| Exercícios |
(A) Responda às perguntas abaixo com base no texto sobre Paris.
(i) Qual é o título original em inglês do livro de Hemingway?
(ii) Em que período Hemingway viveu em Paris?
(iii) Que músico o texto cita entre os frequentadores da cidade?
(B) Copie do texto sobre Paris o trecho que começa em "O escritor americano" e segue até "carrega no coração.".

| Texto |
#####
PARIS É UMA FESTA...
O escritor americano Ernest Hemingway tinha razão quando deu a um dos seus livros o título de “Paris é uma festa”. Na realidade, o título original em inglês fala de “A moveable feast” – traduzível por uma festa mutável ou móvel. Para ele, se alguém teve o privilégio de a conhecer, para sempre se lembrará dela, pois Paris é uma festa móvel que se carrega no coração.
O livro conta histórias do tempo em que ele viveu em Paris, no início de sua carreira, nos anos 20 do século passado, logo após a Primeira Guerra. A cidade era um reduto de literatos e de “bon-vivants”, entre eles os escritores Henry Miller, Ernest Hemingway e F. Scott Fitzgerald, além do músico Cole Porter.
#####
| Dados de origem |
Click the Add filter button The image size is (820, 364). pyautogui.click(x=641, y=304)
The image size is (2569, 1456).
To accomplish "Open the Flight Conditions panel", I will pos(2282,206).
#####
| Respostas |
(A)
(i) "A moveable feast".
(ii) Nos anos 20 do século passado, logo após a Primeira Guerra, no início da carreira dele.
(iii) Cole Porter.

(B)
O escritor americano Ernest Hemingway tinha razão quando deu a um dos seus livros o título de “Paris é uma festa”. Na realidade, o título original em inglês fala de “A moveable feast” – traduzível por uma festa mutável ou móvel. Para ele, se alguém teve o privilégio de a conhecer, para sempre se lembrará dela, pois Paris é uma festa móvel que se carrega no coração.